In 2018, Lindsay succeeded in getting a journal of feminist social work to publish a rewrite of a section of Adolf Hitler's "Mein Kampf," updated with some intersectional vocabulary. In December, Lindsay did the mirror opposite on the right.
Using the pseudonym "Marcus Carlson," Lindsay submitted an edited portion of Karl Marx's "Communist Manifesto" to American Reformer, a Protestant political website, swapping proletariat with "the Christian Right" and replacing bourgeoisie with "liberalism."
American Reformer published the piece, describing it as "a powerful article." And after its true authorship and similarities to Marx were discovered, the publication's editors kept it on their website because it was a "reasonable aggregation of some New Right ideas(.)"
This experiment confirmed Lindsay's perception of the "woke right" as a collection of "post-liberal" commentators who view the current system as irredeemably rigged against their preferred groups and who consider the stakes of "winning" so high that it justifies using the tools of the left.
"Anybody on the right who's basically pushing for Machiavellian power plays is probably woke right," Lindsay said. "You have to covet power to be woke."

Is there a 'woke right'?
Over the past year, Lindsay's concept of the "woke right" has gained momentum of its own, spawning supportive essays from a slew of pundits. Last month, the phrase exploded.
The fuse was lit on one of the world's largest media platforms, the "Joe Rogan Experience," where Jordan Peterson, a psychologist—turned-public-intellectual-superstar — said the "woke right" phenomenon isn't political at all.
It's the product of social media algorithms empowering "psychopathic pretenders" to "invade the idea space" and "use those ideas as false weapons to advance their narcissistic advantage," Peterson said.

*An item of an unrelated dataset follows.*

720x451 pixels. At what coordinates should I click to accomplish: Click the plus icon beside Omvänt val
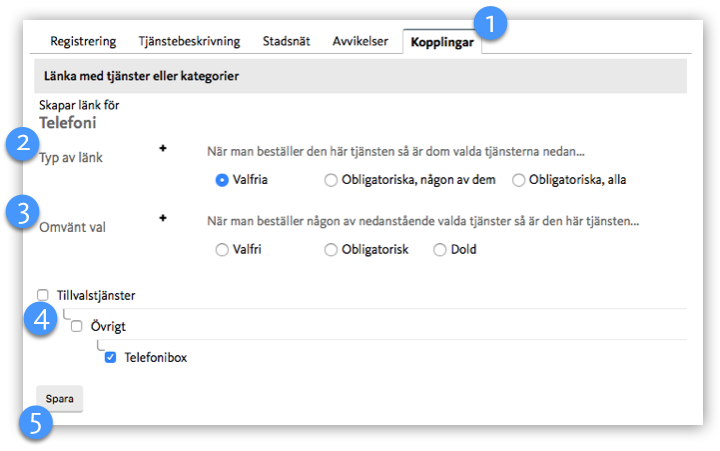[x=163, y=217]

"I've been watching these psychopathic types manipulate the edge of the conservative movement for their own gain and a lot of that is cloaked in antisemitic guise," Peterson said.
The reaction from some of the most-followed right-wing accounts on X, formerly known as Twitter, was immediate, and grew larger following Peterson's subsequent appearance on Fox News where he outlined "10 markers of political psychopathology," which include public claims of ideological purity, false cries of victimization and militant calls for vengeance.

Candace Owens likened Peterson's comments to "schoolgirl, ad-hominem attacks against people he dislikes."
The conservative comedy duo, the Hodgetwins, speculated about "a psyop going on to divide Trumps (sic) base."
And Dave Smith, a libertarian critic of Israel, called it "sloppy for a clinical psychologist to just throw out a mass diagnosis like this."
If you ask the founder of paleo-conservatism, and the godfather of the variously named "alternative" "dissident" or "non-aligned" right, the phrase "the woke right" has no basis in reality at all.
"It does not make any sense because the so-called 'woke right' have been the most relentless critics of wokeness," Paul Gottfried told the Deseret News. "As a matter of fact, they're much more radical in their criticism than the conservative establishment, which cut them off decades ago."
Gottfried claims that the "real right" — noted for its emphasis on decentralized government, America's European heritage and non-interventionist foreign policy — shares almost nothing in common with the woke left.
Lumping together individuals with divergent views like Tucker Carlson, Steve Bannon and Candace Owens, Gottfried said, shows that the origin of Lindsay's "woke right" campaign is likely a desire to further "marginalize" factions of conservatism which already lack the influence to "cancel" anyone.
And if this is the intention, Gottfried believes it is bound to backfire.
"There is a very, very large number of younger conservatives, ... they've sort of surfaced with Trump's victory, they now identify with the populist right," Gottfried said. "At some point, the conservative establishment is going to have to deal with this; you can't keep pushing people out."